Our findings suggest that the shared genetic liability to MDD and ASCVD has a distinct genomic signature compared with MDD or ASCVD separately. Moreover, the shared genetic liability shows stronger genetic correlations with immunometabolic risk factors than MDD alone, in line with the idea of an inflammatory72 or immunometabolic57 subtype of MDD especially associated with ASCVDs, highlighting the role of inflammation in MDD–ASCVD comorbidity. Indeed, we found that the HLA region is a hotspot of local genetic correlation between MDD and the CVD traits, that genetic liability to MDD is associated with C-reactive protein levels and tentative support that inflammatory markers mediate some of the link between MDD and ASCVD. We highlight loneliness and smoking as important targets for intervention to reduce the risk of MDD and CVD, as well as CVD in individuals with MDD. Building on this work, tools can be developed to identify individuals at risk for developing immunometabolic depression (for example, using blood tests of high-density lipoprotein and C-reactive protein levels) and target them for cholesterol-lowering or anti-inflammatory medical interventions.
Methods
Data sources
All data sources were summary statistics from the largest and most recent GWAS so far (Supplementary Table 1). The MDD symptoms GWAS have not been published, although they have been used in other publications64. The symptom GWASs were based on Patient Health Questionnaire (PHQ-9) items measured in the UKB, that captures most, but not all, core symptoms of MDD and are available online73. The disease trait GWASs were mostly based on electronic health record diagnoses. The physical activity and sleep duration traits were measured in the UKB using an accelerometer over a 1-week period36.

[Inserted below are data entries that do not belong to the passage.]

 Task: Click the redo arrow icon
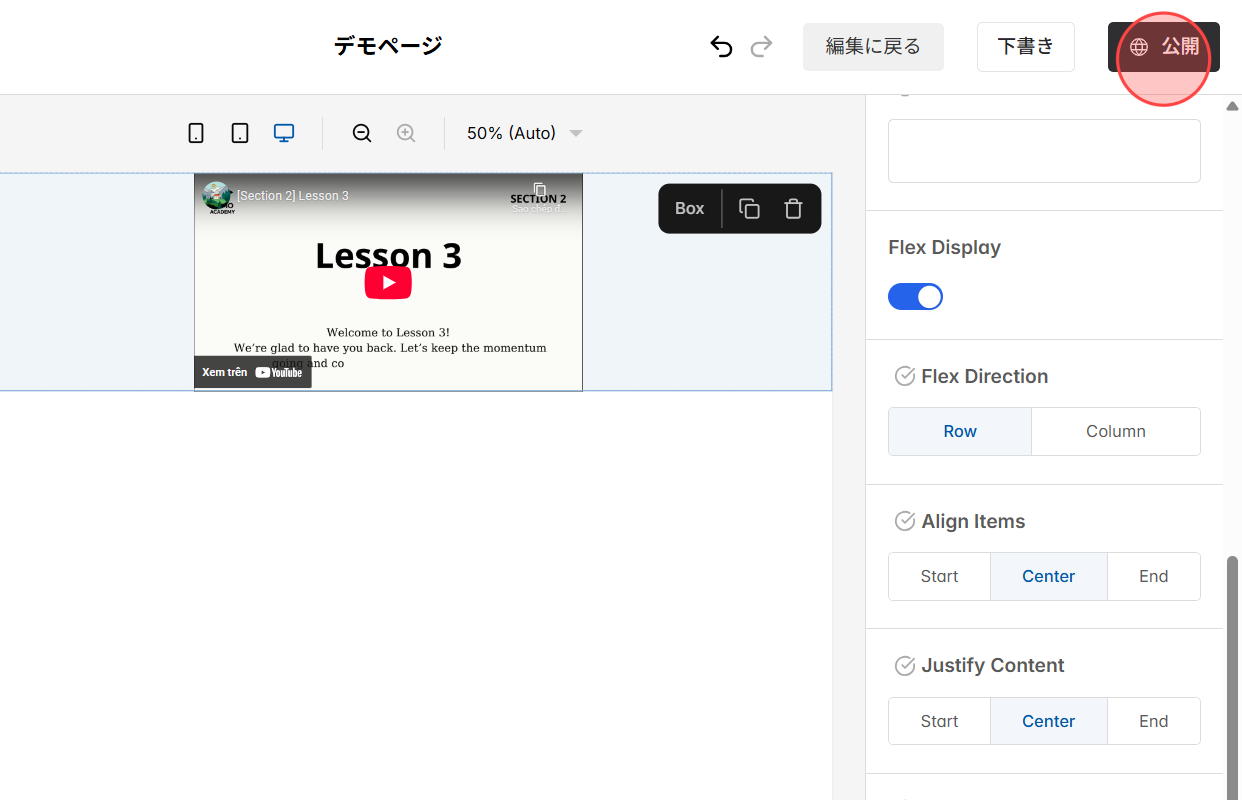pyautogui.click(x=761, y=46)
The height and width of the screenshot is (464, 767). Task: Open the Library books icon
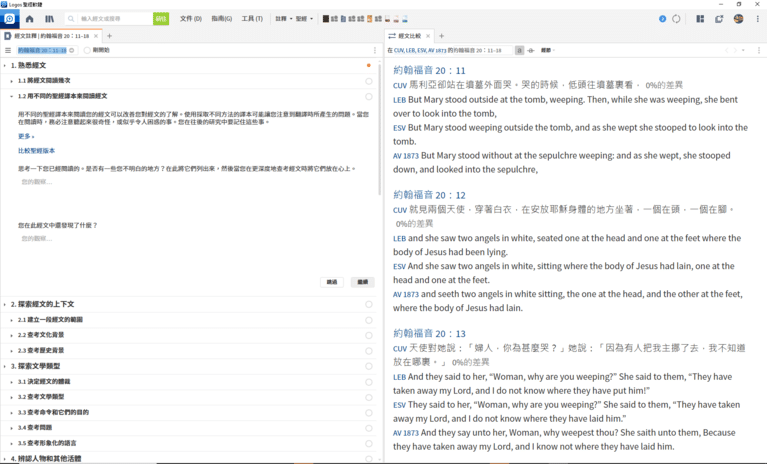click(48, 19)
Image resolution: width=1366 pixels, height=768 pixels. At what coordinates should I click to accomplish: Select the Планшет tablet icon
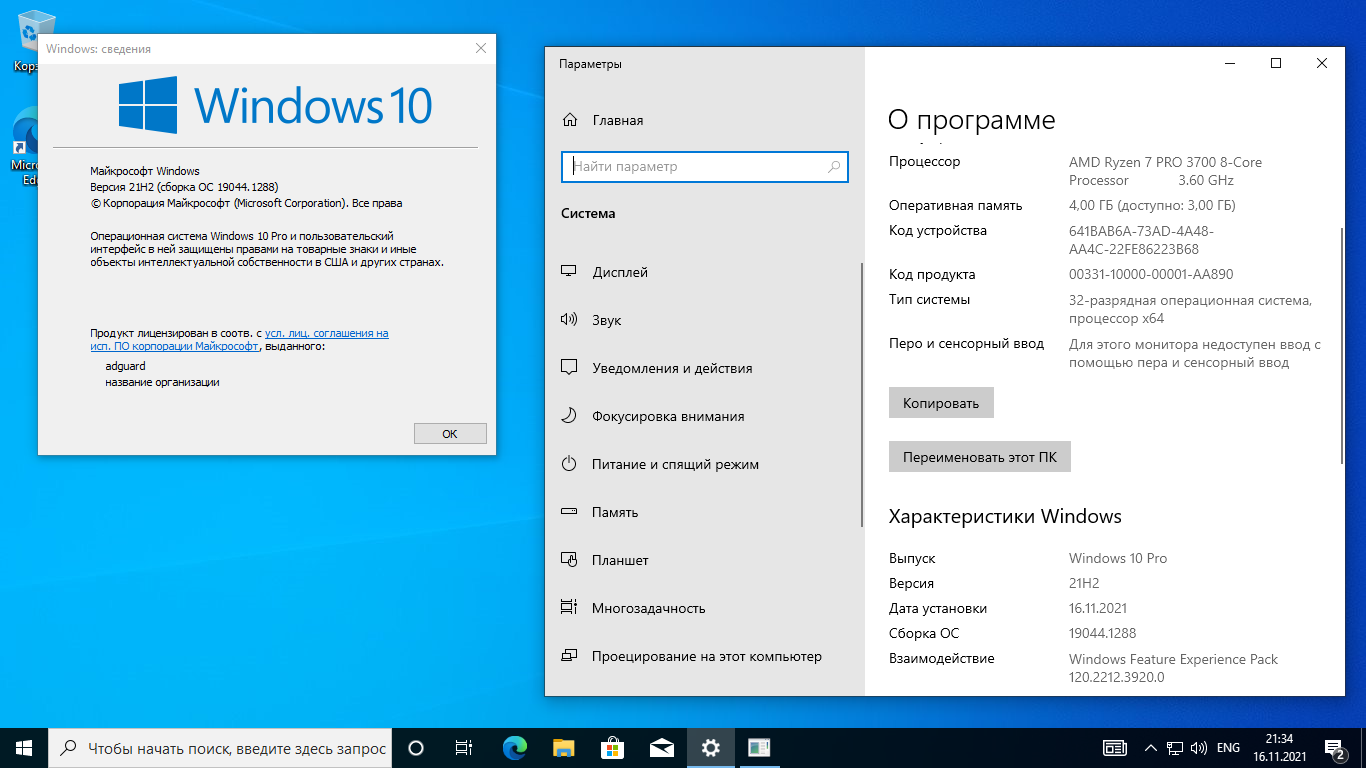(569, 560)
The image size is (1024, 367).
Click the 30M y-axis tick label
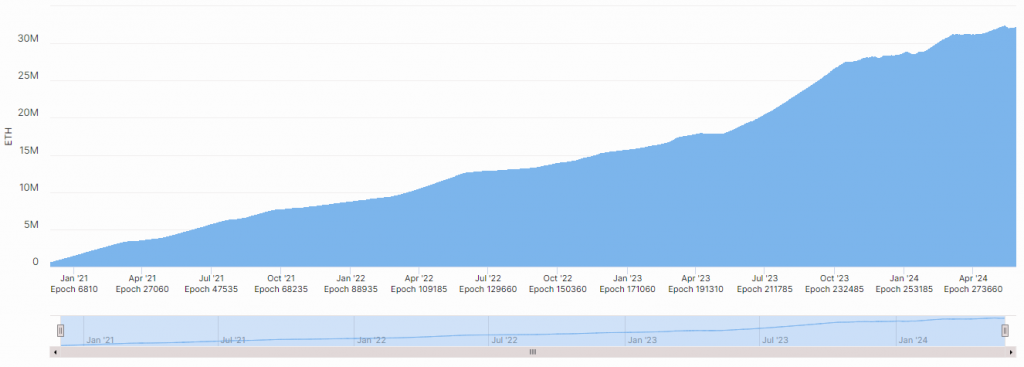click(x=28, y=39)
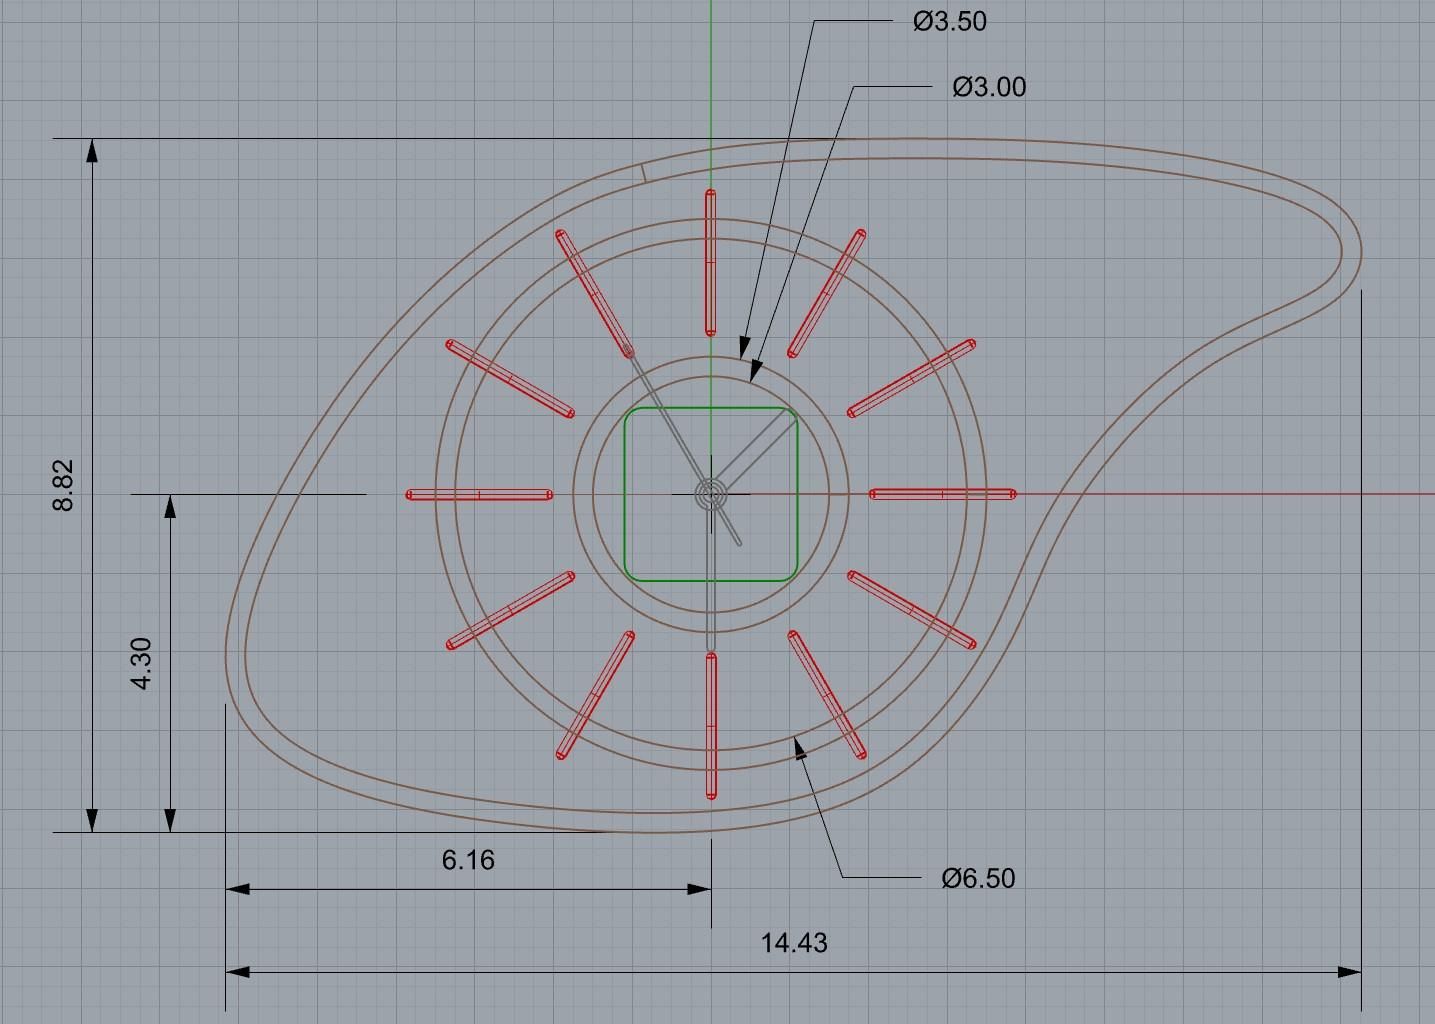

The summary statistics were processed using the cleansumstats pipeline (https://github.com/BioPsyk/cleansumstats). SNPs were aligned and harmonized against dbSNP reference data. Analyses were conducted on the Tjenester for Sensitive Data cluster, maintained by the University of Oslo, using singularity containers. Containers are applications packaged with environmental dependencies to facilitate standardization of analyses across different sites, ensuring correct software versions and parameters74. All GWASs were ethically approved and were conducted in compliance with ethical guidelines. Ethics approval for the UKB study was given by the North West Centre for Research Ethics Committee (11/NW/0382). The work described here was approved by UKB under application number 22224.
Genetic overlap
Genetic correlation
We estimated genetic overlap on the genome-wide, polygenic and local levels. For the genome-wide level, we estimated genetic correlations using LD score regression (LDSC45). We excluded the HLA region from the analysis because its complex LD structure can bias both heritability and genetic correlation results75. Note that LDSC performs well in the presence of sample overlap.
Local genetic correlation
We used LAVA25 to assess genetic correlation in regions of the genome. We assessed local genetic correlation in 2,495 genomic regions that cover the autosomes and have been defined to minimize LD between the regions while simultaneously keeping the regions approximately equal in size. These regions are provided with the LAVA software package. We only considered local genetic correlation in loci where both traits showed marginally significant heritability (P < 0.05). For these loci, we adjusted local genetic correlation P values for multiple testing using the Benjamini–Hochberg method. This adjustment was done separately for all pairs of traits considered. To match the results from LDSC and MiXeR (see below), we excluded the HLA region from the main analyses. For pairwise local genetic correlations between MDD and the CVD traits, we performed an additional analysis in the HLA region.
Genetic overlap
To investigate genetic overlap beyond genetic correlation, we used MiXeR v1.3 (ref. 24) to assess the number of shared and distinct nonzero genetic variants between MDD and another trait required to explain at least 90% of heritability in the two traits, referred to as ‘causal’ variants. As it assesses overlap regardless of the effect direction of each variant, it gives a more adequate picture of local genetic correlations of opposite directions that cancel each other out in the genome-wide genetic correlation estimate. We excluded the HLA region, following the software recommendations24. To assess the stability of point estimates and estimate their standard deviations, we fitted the MiXeR model 20 different times for 2 million randomly selected SNPs with minor allele frequency of at least 5% (Supplementary Table 6). The number of 20 runs follows recommendations published previously5.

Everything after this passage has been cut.